Pool Filters: Reviews and Ratings
Pool filtration is the mechanical backbone of water clarity and sanitation, removing suspended particles that chemical treatment alone cannot address. This page covers the three primary filter technologies — sand, cartridge, and diatomaceous earth (DE) — alongside their operating mechanics, classification criteria, performance tradeoffs, and the regulatory and standards landscape that governs residential and commercial pool installations. Filter selection affects pump compatibility, flow rates, backwash requirements, and long-term maintenance costs, making it one of the highest-impact equipment decisions in any pool system.
- Definition and scope
- Core mechanics or structure
- Causal relationships or drivers
- Classification boundaries
- Tradeoffs and tensions
- Common misconceptions
- Checklist or steps
- Reference table or matrix
- References
Definition and scope
A pool filter is a mechanical device inserted into the recirculation loop between the pump and the pool return lines.

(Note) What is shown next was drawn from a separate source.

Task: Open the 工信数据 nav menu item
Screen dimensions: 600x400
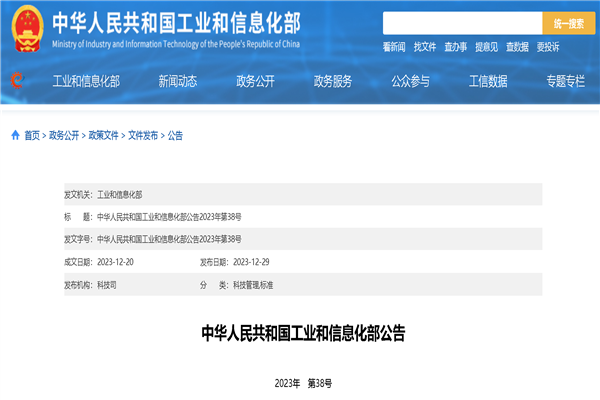Action: (488, 81)
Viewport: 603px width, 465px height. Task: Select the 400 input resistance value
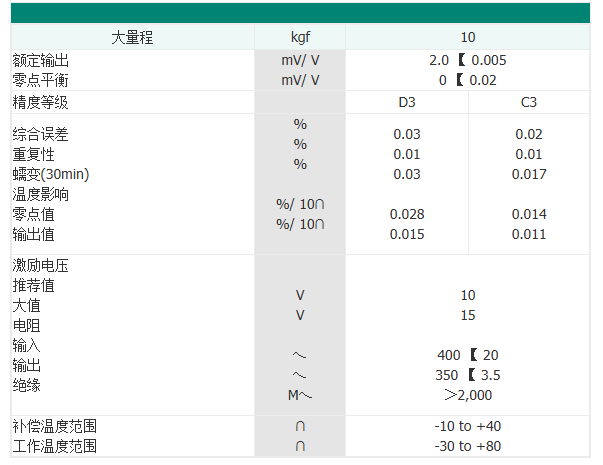[x=448, y=355]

Its function is to capture suspended particulate matter — algae spores, body oils, dust, skin cells, and inorganic debris — before treated water re-enters the pool. The American National Standards Institute (ANSI) and NSF International jointly govern pool filter performance through NSF/ANSI 50, Equipment for Pools, Spas, Hot Tubs, and Other Recreational Water Facilities, which sets minimum requirements for filtration efficiency, structural integrity, and material safety.
Scope of coverage on this site spans residential in-ground and above-ground applications, and light commercial installations. Industrial or municipal treatment systems operate under separate EPA guidance and fall outside this scope. Filter performance is measured in microns (the minimum particle size captured) and flow rate capacity expressed in gallons per minute (GPM) or gallons per hour (GPH).

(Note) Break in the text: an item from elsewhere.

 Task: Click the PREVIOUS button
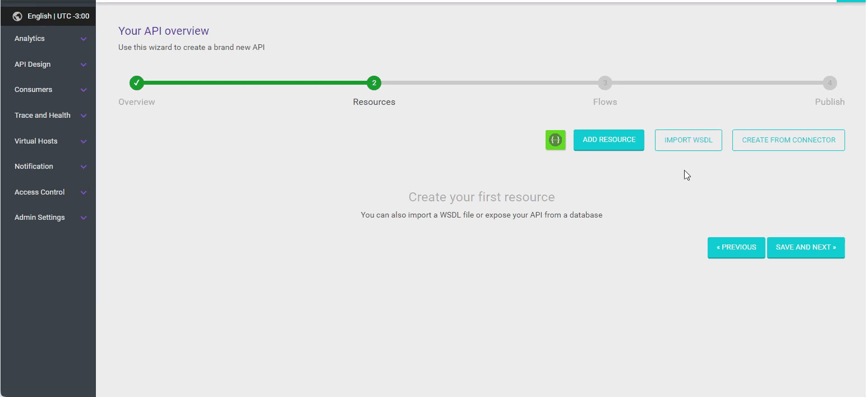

The pool-equipment-review-methodology used to evaluate filter products on this platform draws on NSF/ANSI 50 certification status, manufacturer-published flow curves, and documented service intervals.
Core mechanics or structure
All three major filter types share the same position in the hydraulic circuit — downstream of the pump, upstream of the heater and chemical feeders — but operate through fundamentally different capture mechanisms.
Sand Filters
Sand filters pass water through a bed of #20 silica sand (particle size 0.45–0.55 mm per industry convention) or alternative media such as zeolite or glass. Particles larger than approximately 20–40 microns are mechanically trapped in the interstitial spaces between grains. As the bed loads with debris, head pressure rises. When pressure differential across the filter reaches 8–10 psi above the clean baseline (per typical manufacturer specifications), backwashing is required — reversing flow to flush captured material to waste. Sand media requires replacement approximately every 5–7 years under normal residential use. Detailed reviews of specific models are available on the sand-filters-reviews page.
Cartridge Filters
Cartridge filters force water through pleated polyester fabric elements. The pleated surface area — ranging from roughly 100 to 500 square feet across residential models — increases filtration area without proportionally increasing housing size. Cartridge media captures particles down to approximately 10–15 microns. Unlike sand filters, cartridge filters are cleaned by removing the element and hosing it down; no backwash valve or waste line is required. Elements are replaced every 1–3 years depending on bather load and chemical environment. The cartridge-filters-reviews page documents specific element sizing and replacement intervals by product line.
Diatomaceous Earth (DE) Filters
DE filters coat a fabric grid (or finger assembly) with fossilized diatom skeletons — a naturally occurring siliceous material with a rigid microscopic lattice. This lattice captures particles as small as 2–5 microns, the finest mechanical filtration available among the three filter types. DE powder is added through the skimmer after backwashing or cleaning. The de-filters-reviews page covers grid configurations, DE dosing by filter model, and failure modes specific to this technology.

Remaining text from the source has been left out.